Bicyclists invoke caution from me. I don’t trust them. They are small, compared to my car, behave erratically and are only protected by the illusion of the air over the paint stripe defining a bike lane.
Driving home the other day, headed west on a four-lane street with a median and a bike lane, I saw a bicyclist. As I focused on the cyclist, she (it was a she, I decided) began wobbling in the bike lane. Finally she wandered outside the bike lane. I hit the brakes. She wobbled some more and finally stopped, holding her right hand to her ear, and looked back toward me.

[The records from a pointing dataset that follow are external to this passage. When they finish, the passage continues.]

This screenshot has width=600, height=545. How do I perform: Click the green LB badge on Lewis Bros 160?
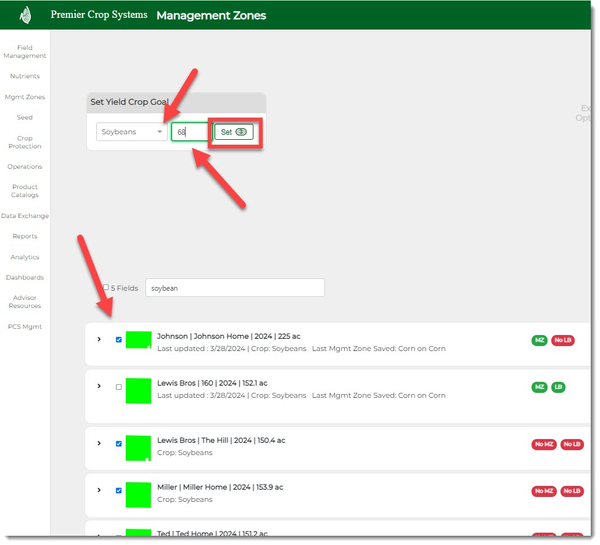tap(557, 386)
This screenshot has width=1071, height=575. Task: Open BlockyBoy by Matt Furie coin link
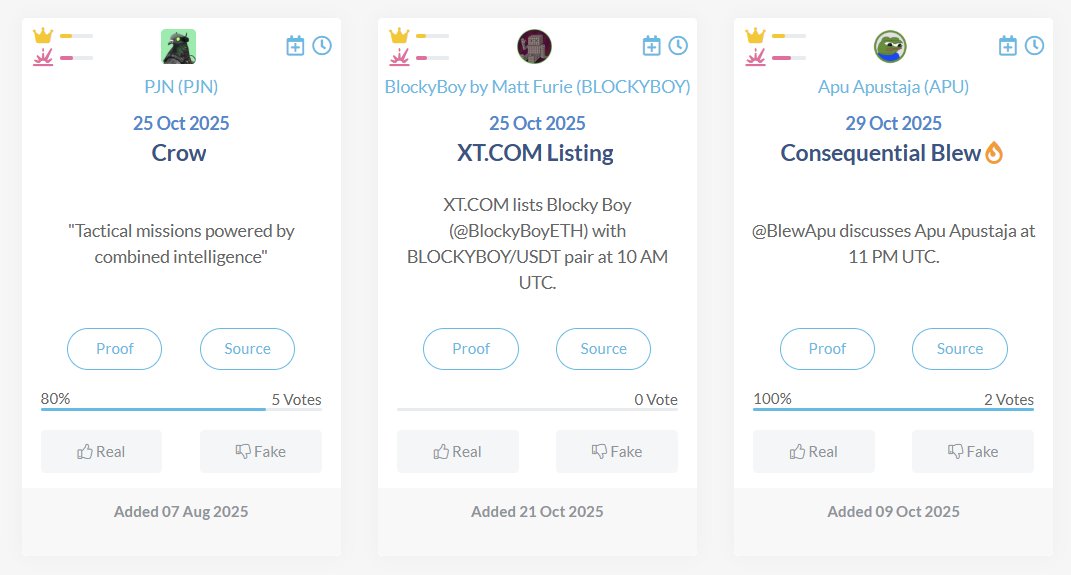537,87
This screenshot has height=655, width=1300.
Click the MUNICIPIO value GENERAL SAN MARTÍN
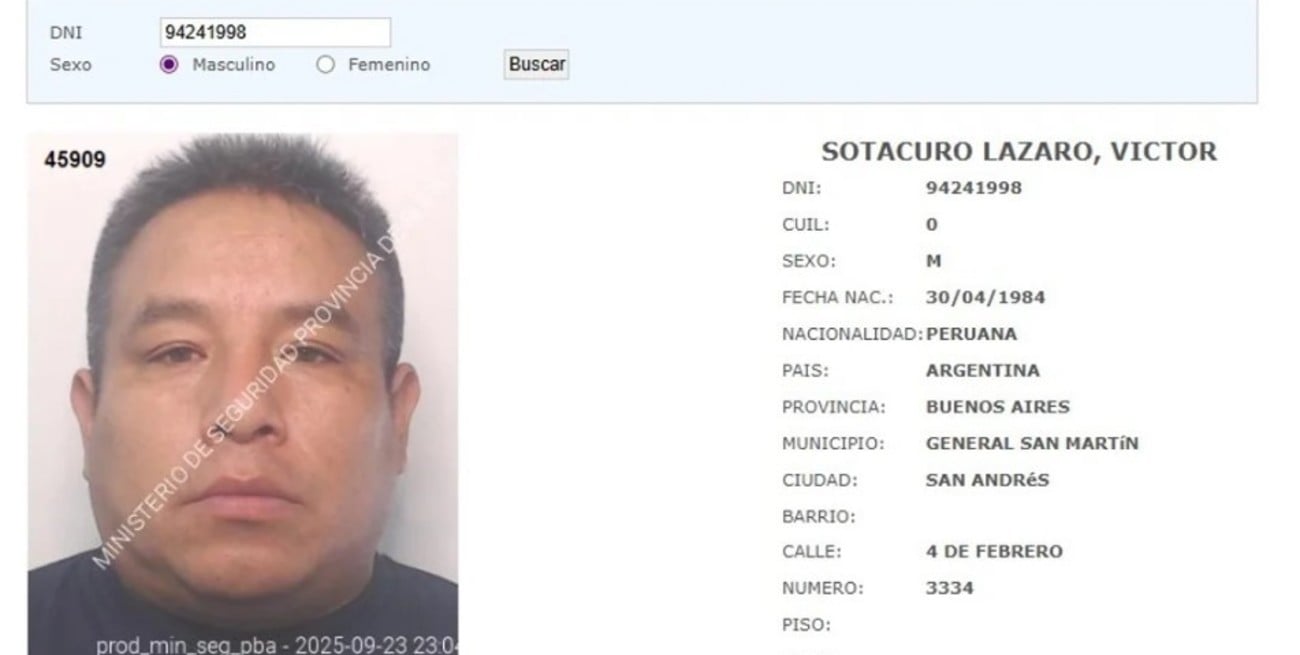[x=1032, y=443]
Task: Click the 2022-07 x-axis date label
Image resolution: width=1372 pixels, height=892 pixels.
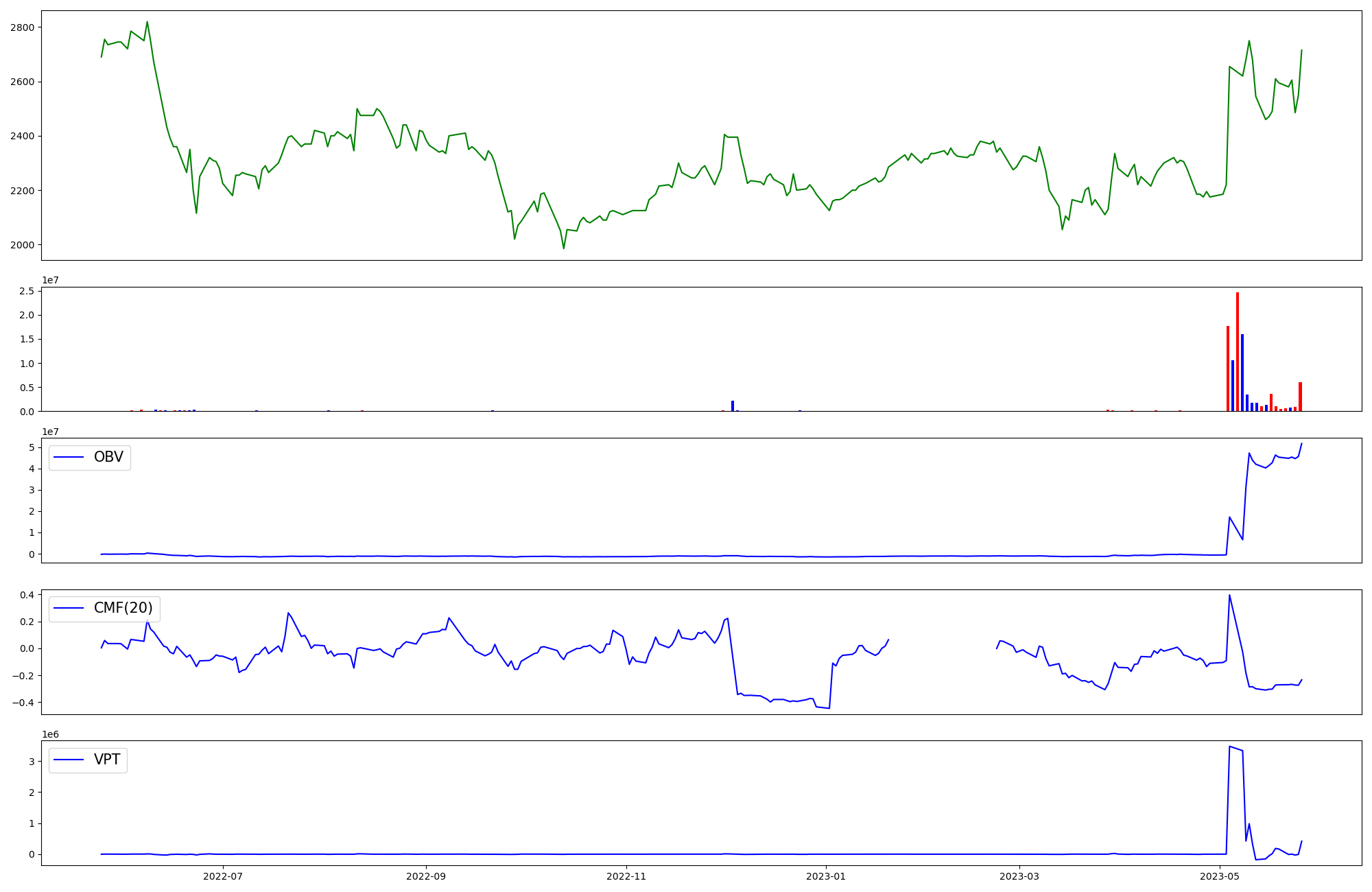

Talking on the phone! Or suffering from a really sore ear. It was at this time that body shape and face provided the clues that the cyclist was a woman. That the cyclist was a woman is worth noting. But stupidity favors neither gender.
Her behavior both explains my lack of sympathy for the cycling movement and my annoyance at the so-call “ghost bikes,” placed at the scene of a cyclist’s death, designed to induce guilt and sympathy for the cyclist and further the cyclists’ cause in situations such the Bike Wars along narrow King Street in Alexandria, Va., described by F.H. Buckley in the Wall Street Journal’s “Cross Country” column in the November 9 – 10 edition. “When you see the bike activists in your neighborhood,” Buckley says, “Be warned that they tend not to play nice.”